Dominican Republic: Neruda on the Park, Cleyvis Natera
Luz Guerrero is living the immigrant’s dream. Harvard-educated, she is an attorney at a top law firm in Manhattan and craving a lifestyle vastly different from the one her parents could afford. When Luz loses her job, she meets a white man who is also the developer responsible for the construction of luxury condos in Luz’s neighborhood. Luz’s budding romance puts her at odds with her mother, a vocal opponent of the changes to the neighborhood. And Luz struggles with an immigrant’s constant concern: how not to disappoint parents who have sacrificed to give their children the American Dream.

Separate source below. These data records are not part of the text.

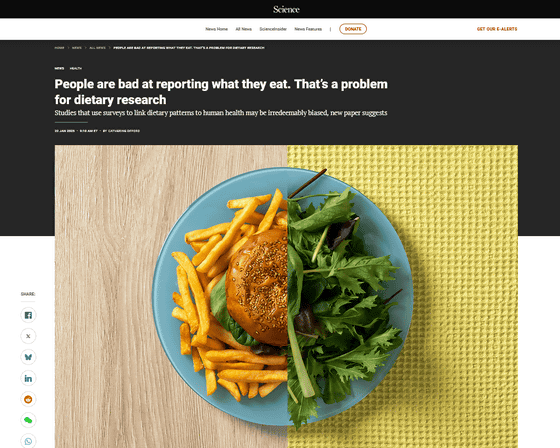Share the article on LinkedIn
Viewport: 560px width, 448px height.
tap(28, 378)
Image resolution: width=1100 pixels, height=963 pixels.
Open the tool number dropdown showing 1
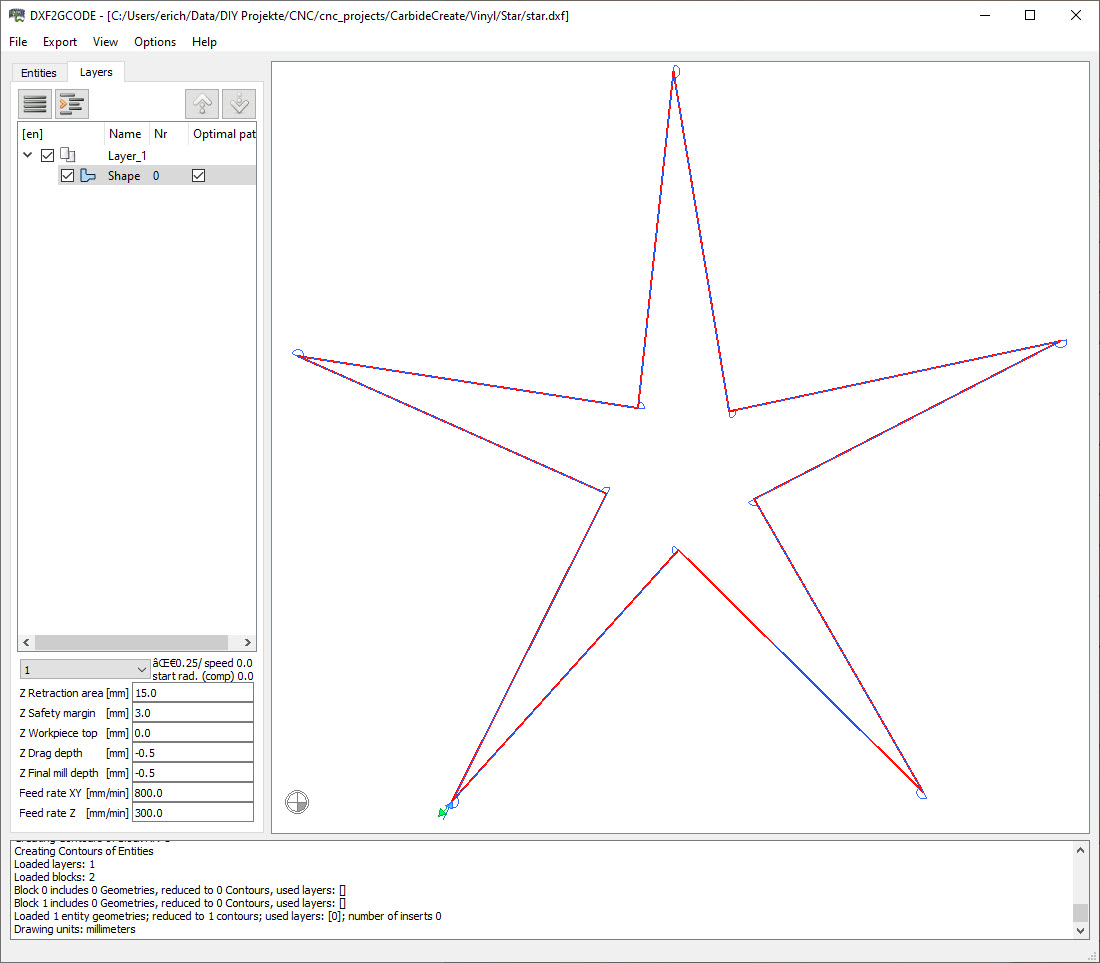coord(85,669)
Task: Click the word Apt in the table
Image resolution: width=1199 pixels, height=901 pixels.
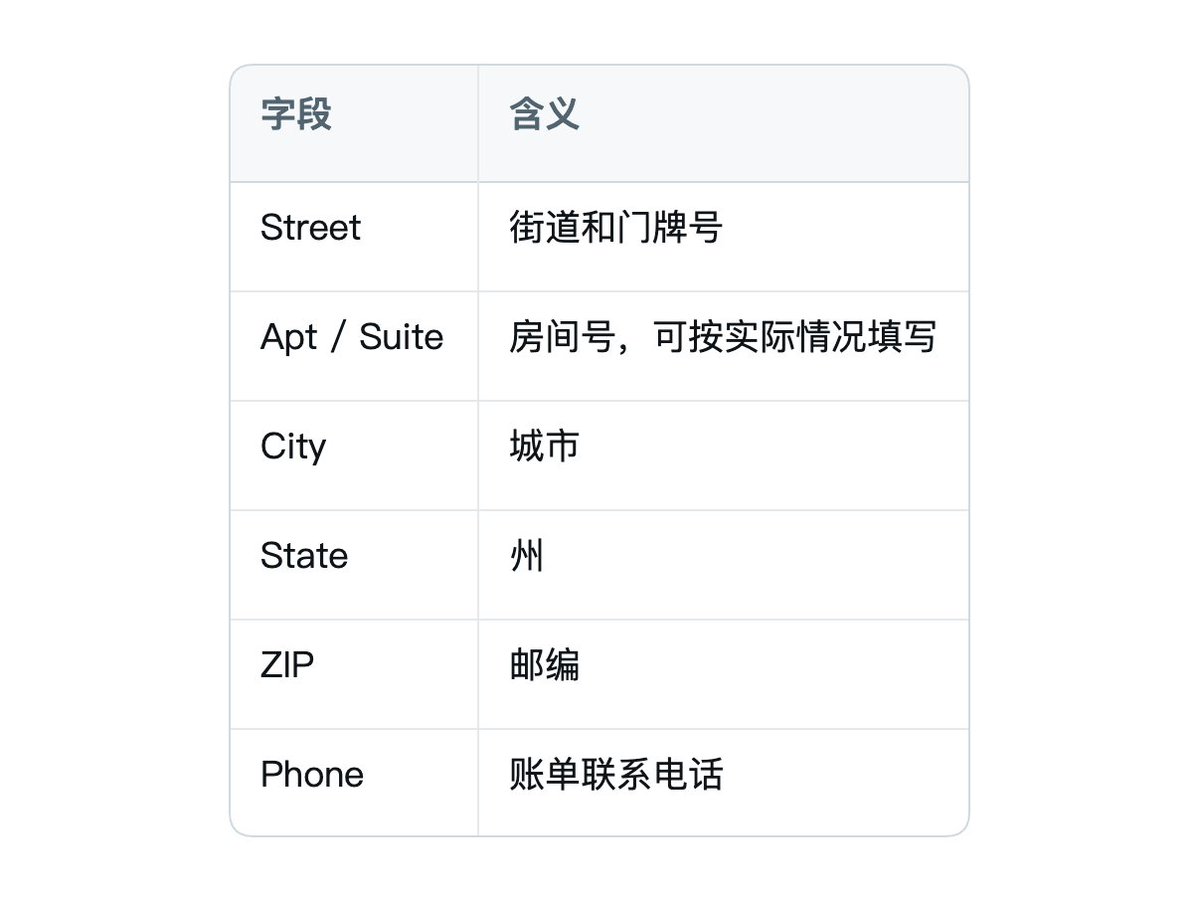Action: pyautogui.click(x=288, y=338)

Dominican Republic: Dominicana, Angie Cruz
Angie Cruz’s coming-of-age novel, inspired by her mother’s story, follows Ana Canción as she migrates to New York City with her new, much older husband. Married at 15 years old to a 32-year-old man, Ana is at the center of her mother’s plan to move her family from their poverty-stricken community in the Dominican Republic to America. Ana’s husband, Juan Ruiz, also doesn’t marry out of love but to complete a financial transaction. As their transactional marriage implodes, Ana finds herself trapped in a rundown Washington Heights apartment with an abusive husband, no resources of her own, and her mother’s voice in her ear urging her to find a way to bring her family to the promised land.
Dominican Republic: How Not to Drown in a Glass of Water, Angie Cruz
When Cara Romero loses her job at the factory where she has worked for decades, she turns to a Senior Workforce Program to get unemployment benefits and job training. But losing her job is only one of Cara’s many problems. She is estranged from her son, is on the verge of destroying her relationship with her sister, and faces possible eviction, deepening debt, and the rapid gentrification of her neighborhood. Each of these concerns emerge in the twelve sessions Cara has with the job placement counselor in whose office the entire novel is set.
Haiti: What Storm, What Thunder, Myriam J.A. Chancy
Since the devastating 7.0 magnitude earthquake in Haiti in 2010, several fictional accounts have emerged. Myriam Chancy’s What Storm, What Thunder begins when the earthquake hits, and it explores the diverse ways such a tragedy disrupts lives both on and off the island. The novel is told from the perspectives of 10 interconnected characters, ranging from a wealthy executive at a water company looking to sell water to the devastated people of his home country, to an architect flying back from Rwanda to face the devastation, and a mother who can’t look at the body of her child. Ma Lou, a vendor in the market who has seen it all, is the thread holding these stories together.
U.S. Virgin Islands: The Lesson, Cadwell Turnbull
In this science fiction novel, the Ynaa—a group of advanced aliens on a research mission—occupy the U.S. Virgin Islands. While the Ynaa have not disclosed the purpose of their research mission, it is their often violent and deadly responses to the islanders that generate conflict. When Derrick takes a job as assistant to Mera, an Ynaa who serves as ambassador, he is ostracized and his developing relationship with Mera sets up the book’s ultimate conflict. The Lesson explores colonialism and how the power of love can transcend culture and race.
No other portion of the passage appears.